Fiesta, narcos, Cuba e paradiso | Buena Vista Social Club
Se molto del fascino dell’America Latina si esprime attraverso parole evocative (Marquez, Allende, Lossa per citare qualcuno), Cuba è un caso particolare: condensando l’alchimia di storia e cultura creola, lo stesso primitivo richiamo assume la forma di una musica torrida.
L’atmosfera è una bolla di spiagge assolate e gente estrosa, adatta all’arrivo del torpore invernale. Amache, fiori d’ibisco e sguardi persi nella calura della siesta.
Premessa importante: a volte posso essere un po’ troppo entusiasta nelle cose, ho il gusto segreto di scandalizzare la gente e quindi non giudicatemi se propongo musica da narcos ispanici. Avevo bisogno di un po’ di ottimismo e di serenità dopo i fatti degli ultimi giorni. Per tutti questi validissimi motivi ho deciso che con il Buena Vista Social Club mi giocavo definitivamente la mia sbandata, la mia supercotta di novembre.
Ma passiamo alla musica da narcos.
Non so se la scelta dell’ediciòn dell’album Lost and Found e lo scioglimento del Buena Vista Social Club siano legati alla conclusione dell’embargo USA dello scorso 14 agosto, fatto sta che il 23 marzo è uscita una nuova prova dell’indiscutibile qualità del Cuban Jazz, notevole non solo per le performance di alcune tra le più spiccate personalità artistiche locali, ma anche per l’armonia e la completezza che caratterizzano singoli pezzi e album nel suo insieme.

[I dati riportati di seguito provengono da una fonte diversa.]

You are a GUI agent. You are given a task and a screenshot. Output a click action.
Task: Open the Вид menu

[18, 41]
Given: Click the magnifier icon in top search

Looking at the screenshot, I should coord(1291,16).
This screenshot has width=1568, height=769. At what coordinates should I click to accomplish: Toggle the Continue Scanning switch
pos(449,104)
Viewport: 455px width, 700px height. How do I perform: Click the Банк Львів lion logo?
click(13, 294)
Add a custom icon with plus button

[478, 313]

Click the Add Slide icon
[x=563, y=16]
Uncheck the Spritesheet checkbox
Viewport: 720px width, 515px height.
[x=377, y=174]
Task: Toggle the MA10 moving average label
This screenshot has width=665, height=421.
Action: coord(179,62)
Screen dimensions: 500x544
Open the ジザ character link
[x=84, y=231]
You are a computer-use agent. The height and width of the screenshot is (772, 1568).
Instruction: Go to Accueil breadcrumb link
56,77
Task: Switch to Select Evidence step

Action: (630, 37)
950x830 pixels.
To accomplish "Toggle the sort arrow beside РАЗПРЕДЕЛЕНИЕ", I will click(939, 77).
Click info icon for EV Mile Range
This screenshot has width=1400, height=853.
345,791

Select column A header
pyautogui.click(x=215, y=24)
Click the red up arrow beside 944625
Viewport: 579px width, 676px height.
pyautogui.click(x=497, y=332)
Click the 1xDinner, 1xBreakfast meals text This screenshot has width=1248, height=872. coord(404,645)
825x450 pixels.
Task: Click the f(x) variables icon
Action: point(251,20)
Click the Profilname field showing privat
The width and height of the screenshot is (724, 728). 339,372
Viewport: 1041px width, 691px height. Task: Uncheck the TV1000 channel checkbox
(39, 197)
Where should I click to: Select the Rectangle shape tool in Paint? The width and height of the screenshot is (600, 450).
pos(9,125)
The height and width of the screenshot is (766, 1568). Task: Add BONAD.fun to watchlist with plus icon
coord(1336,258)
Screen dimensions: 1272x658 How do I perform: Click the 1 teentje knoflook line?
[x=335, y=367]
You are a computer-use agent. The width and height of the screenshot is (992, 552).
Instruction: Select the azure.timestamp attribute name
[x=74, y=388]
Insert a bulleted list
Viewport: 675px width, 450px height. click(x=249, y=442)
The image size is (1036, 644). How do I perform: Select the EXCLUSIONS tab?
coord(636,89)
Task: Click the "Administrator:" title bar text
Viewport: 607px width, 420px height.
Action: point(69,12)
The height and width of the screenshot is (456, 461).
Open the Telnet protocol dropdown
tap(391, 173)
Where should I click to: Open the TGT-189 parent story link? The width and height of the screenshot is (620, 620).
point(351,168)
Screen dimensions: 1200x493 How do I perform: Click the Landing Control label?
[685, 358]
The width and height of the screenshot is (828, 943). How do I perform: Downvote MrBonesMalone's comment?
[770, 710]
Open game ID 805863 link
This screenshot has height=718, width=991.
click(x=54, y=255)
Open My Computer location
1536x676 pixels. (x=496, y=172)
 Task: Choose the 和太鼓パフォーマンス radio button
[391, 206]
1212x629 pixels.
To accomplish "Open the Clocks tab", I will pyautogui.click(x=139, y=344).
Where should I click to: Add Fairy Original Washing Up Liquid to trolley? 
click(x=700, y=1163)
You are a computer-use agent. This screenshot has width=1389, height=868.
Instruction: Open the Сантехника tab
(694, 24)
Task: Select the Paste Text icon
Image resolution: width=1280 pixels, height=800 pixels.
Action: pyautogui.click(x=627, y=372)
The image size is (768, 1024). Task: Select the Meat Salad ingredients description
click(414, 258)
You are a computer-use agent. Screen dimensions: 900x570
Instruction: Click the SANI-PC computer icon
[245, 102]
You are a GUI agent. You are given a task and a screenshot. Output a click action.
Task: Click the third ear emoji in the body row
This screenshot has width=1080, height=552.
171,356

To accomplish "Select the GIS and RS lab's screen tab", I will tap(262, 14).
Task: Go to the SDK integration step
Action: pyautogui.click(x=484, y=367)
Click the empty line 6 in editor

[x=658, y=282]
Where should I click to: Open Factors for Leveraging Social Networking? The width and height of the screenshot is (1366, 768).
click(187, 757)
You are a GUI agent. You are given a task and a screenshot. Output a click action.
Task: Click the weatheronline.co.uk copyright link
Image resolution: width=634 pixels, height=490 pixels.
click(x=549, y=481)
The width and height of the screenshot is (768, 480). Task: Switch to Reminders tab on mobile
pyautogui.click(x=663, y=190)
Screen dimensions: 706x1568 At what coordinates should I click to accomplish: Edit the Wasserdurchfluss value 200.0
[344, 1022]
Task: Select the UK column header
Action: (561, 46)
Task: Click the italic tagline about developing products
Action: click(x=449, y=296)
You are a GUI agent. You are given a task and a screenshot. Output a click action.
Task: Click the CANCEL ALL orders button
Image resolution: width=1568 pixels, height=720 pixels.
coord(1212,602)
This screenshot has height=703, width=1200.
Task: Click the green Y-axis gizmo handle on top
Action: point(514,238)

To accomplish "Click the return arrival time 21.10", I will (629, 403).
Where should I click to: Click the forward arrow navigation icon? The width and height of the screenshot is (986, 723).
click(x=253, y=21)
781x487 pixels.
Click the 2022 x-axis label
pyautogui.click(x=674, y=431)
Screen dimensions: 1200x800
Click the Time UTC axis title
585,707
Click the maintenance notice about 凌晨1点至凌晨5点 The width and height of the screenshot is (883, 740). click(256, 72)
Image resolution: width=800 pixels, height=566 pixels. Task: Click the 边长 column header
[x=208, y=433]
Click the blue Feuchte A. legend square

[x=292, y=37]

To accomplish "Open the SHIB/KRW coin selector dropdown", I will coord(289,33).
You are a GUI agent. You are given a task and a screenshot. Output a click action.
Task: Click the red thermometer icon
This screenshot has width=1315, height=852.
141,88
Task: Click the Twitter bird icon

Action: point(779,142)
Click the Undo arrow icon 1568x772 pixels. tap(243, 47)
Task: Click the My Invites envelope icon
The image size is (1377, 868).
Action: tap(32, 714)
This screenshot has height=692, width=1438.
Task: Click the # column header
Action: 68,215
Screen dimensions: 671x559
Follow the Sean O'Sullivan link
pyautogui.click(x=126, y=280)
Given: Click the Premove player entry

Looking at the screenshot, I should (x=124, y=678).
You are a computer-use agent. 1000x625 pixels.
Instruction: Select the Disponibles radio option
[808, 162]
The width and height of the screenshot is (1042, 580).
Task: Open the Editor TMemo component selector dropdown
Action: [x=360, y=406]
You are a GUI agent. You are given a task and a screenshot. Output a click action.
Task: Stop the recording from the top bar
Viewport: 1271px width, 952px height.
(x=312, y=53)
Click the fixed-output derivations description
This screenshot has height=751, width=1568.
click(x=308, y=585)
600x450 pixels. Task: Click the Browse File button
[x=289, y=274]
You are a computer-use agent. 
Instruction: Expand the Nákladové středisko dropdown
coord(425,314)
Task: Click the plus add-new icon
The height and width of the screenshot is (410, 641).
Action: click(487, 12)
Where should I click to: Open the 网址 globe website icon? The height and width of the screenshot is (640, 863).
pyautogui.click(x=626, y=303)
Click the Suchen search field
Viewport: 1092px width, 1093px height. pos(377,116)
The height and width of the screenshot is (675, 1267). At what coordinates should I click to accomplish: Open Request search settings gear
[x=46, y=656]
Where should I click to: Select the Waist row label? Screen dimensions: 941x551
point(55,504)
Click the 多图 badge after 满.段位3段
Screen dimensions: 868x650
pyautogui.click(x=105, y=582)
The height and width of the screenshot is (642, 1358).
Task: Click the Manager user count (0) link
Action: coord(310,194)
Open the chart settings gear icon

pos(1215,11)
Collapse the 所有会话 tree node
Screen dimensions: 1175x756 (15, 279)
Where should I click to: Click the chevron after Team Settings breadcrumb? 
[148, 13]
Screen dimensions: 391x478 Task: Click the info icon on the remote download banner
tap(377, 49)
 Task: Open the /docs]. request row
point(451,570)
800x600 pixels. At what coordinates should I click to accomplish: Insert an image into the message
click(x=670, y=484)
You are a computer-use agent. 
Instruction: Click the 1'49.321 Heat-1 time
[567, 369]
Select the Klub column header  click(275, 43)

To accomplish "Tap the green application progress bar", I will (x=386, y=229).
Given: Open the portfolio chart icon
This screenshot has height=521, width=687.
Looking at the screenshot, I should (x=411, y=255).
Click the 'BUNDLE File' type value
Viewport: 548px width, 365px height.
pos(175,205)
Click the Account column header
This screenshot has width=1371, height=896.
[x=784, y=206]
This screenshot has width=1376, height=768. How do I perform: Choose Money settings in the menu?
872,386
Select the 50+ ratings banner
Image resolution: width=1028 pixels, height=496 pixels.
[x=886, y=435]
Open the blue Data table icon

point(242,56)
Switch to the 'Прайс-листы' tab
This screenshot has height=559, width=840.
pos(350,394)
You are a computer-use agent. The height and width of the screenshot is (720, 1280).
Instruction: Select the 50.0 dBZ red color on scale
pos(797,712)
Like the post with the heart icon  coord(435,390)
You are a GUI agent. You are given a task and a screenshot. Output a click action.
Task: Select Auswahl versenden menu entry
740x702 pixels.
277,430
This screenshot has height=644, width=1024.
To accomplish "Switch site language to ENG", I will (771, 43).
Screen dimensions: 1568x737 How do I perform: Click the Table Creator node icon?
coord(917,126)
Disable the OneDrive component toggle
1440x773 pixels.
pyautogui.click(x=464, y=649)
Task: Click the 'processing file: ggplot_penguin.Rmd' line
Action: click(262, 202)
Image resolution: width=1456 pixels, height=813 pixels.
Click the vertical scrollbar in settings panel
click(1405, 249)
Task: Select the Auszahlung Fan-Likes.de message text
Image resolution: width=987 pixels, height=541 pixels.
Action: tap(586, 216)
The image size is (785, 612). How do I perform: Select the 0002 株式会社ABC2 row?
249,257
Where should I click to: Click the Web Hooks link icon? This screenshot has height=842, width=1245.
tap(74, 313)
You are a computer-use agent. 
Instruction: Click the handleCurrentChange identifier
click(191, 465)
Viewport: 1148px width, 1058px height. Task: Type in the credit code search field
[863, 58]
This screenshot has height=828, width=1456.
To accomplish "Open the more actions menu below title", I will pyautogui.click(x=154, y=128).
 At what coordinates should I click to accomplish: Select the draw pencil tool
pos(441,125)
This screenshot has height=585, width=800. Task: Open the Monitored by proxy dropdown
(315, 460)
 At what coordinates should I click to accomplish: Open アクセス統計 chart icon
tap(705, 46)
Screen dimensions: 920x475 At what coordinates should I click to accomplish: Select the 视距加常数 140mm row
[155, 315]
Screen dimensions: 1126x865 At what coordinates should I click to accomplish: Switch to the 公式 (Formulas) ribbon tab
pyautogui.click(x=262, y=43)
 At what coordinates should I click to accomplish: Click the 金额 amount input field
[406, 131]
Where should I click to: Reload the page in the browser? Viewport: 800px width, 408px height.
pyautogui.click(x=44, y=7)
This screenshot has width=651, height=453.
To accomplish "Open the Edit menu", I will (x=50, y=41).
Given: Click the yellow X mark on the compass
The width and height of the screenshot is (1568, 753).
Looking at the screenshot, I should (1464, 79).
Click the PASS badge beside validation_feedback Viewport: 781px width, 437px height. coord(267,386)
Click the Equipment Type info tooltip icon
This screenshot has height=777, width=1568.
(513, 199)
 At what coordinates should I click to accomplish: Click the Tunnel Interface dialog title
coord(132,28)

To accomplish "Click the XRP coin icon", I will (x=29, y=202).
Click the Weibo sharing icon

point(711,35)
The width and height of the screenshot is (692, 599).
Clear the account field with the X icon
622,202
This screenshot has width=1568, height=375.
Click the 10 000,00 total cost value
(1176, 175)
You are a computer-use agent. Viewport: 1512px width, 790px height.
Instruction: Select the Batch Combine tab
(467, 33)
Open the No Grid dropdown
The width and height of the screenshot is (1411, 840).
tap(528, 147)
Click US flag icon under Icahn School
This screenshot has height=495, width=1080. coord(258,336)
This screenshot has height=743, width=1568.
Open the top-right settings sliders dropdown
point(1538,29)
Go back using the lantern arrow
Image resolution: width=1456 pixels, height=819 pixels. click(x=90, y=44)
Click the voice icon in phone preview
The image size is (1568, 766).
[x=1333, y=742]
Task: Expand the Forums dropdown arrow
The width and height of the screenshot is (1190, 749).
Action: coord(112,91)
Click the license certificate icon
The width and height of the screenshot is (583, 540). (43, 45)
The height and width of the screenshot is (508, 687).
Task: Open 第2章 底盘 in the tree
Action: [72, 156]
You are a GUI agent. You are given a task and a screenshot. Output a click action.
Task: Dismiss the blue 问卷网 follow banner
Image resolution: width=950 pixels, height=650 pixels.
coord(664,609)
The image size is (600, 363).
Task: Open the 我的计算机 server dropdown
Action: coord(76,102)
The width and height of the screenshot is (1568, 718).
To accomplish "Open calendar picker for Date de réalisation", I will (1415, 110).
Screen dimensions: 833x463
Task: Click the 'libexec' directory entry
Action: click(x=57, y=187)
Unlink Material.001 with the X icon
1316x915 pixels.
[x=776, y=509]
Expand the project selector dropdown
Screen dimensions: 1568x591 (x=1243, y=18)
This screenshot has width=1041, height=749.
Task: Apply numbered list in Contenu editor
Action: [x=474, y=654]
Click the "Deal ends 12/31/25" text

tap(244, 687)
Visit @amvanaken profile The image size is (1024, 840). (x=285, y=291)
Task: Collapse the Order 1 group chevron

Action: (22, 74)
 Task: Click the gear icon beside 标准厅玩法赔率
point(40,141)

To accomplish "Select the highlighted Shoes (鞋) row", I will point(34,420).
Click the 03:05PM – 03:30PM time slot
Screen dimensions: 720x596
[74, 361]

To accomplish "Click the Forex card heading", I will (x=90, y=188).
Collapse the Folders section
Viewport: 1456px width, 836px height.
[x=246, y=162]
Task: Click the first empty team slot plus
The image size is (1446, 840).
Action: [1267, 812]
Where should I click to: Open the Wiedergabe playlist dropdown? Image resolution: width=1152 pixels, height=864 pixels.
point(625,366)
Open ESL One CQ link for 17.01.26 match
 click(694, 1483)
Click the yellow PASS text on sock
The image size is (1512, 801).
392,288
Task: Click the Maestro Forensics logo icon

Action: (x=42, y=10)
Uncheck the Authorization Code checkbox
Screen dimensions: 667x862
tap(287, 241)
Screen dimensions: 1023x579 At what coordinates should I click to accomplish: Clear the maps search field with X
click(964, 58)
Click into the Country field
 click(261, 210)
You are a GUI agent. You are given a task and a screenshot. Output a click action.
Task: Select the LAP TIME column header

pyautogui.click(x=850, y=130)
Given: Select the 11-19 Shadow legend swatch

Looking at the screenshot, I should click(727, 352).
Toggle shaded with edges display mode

La storia è allegra a partire dalle origini: il nome “Buena Vista Social Club” viene da quello che era un piccolo club per neri dell’Avana, chiuso nel 1932 come tutto quello che poteva rimandare alla dittatura di Batista. Nel 1996 il chitarrista blues californiano Ry Cooder, di passaggio a Cuba per un progetto sulla musica afrolatina, coinvolge gli storici avventori nella produzione di una fortunata raccolta omonima, che prima diventa il film di Wim Wenders (1999), poi successo mondiale.
Gli artisti sono una formazione di quaranta “Superabuelos” (letteralmente i supernonni) che hanno tra gli ottanta e i novant’anni ed epiteti d’effetto tipo “il grande vecchio”,“Aguaje”, “Virgilio” e “la fidanzata del feeling”. Ciao.
I pezzi sono dodici registrazioni inedite del primo album e dei tours mondiali, e spesso hanno a malapena bisogno di parole: le percussioni riempiono lo scenario di Black Chicken 37, mentre trombone, sax e ottoni riscaldano e trascinano Bruca Manigua, il brano più solare e molleggiato. Protagonista di Tiene Sabor è la femminilità orgogliosa di Omara Portuondo, che ha dichiarato che prima di morire vorrebbe duettare con Mina, mentre Ibrahim Ferrer è la voce malinconia da gattone di Come Fue, dolce e caramellata come una notte ai caraibi.
L’essenza di Lost and Found è quello che è stata Cuba finora: una realtà ospitale ma completa, indipendente grazie a un sistema preciso di regole. Meno innovativo di Buena Vista Social Club (1997), ma altrettanto ricco di sonorità (i superabuelos a questo giro sono più da palco che da finca), l’album alterna ritmi dondolanti e virtuosismi esecutivi che lasciano immaginare il pizzichio frenetico di dita annerite di tabacco.
La profondità e la ricchezza delle tonalità lasciano sguazzare in un panorama da idillio latino mentre prende piede un po’ di protagonismo global del tutto assente nel primo album. D’altra parte l’apparente accessibilità di brani come Guaijra en F e il clima godereccio di Mami me gustò nascondono un’anima sofisticata, selettiva, in cui nulla è lasciato al caso: ogni pezzo è una sfilata tecnicamente perfetta di carezze, occhiolini e scodinzolii da parte di professionisti perfettamente consapevoli.
L’album Buena Vista Social Club lasciava intravedere un paradiso dimenticato che ha avuto modo di prendere piede in tutta serenità, mentre il resto del mondo correva. Con Lost and Found quel paradiso si prende sul serio a un ritmo sostenuto di bolero, rendendosi più accessibile, ma anche più esposto, alle tentazioni del pubblico di massa.
Non è un album a sussurrare in un ronzio di fusa, è la voce stessa di Cuba.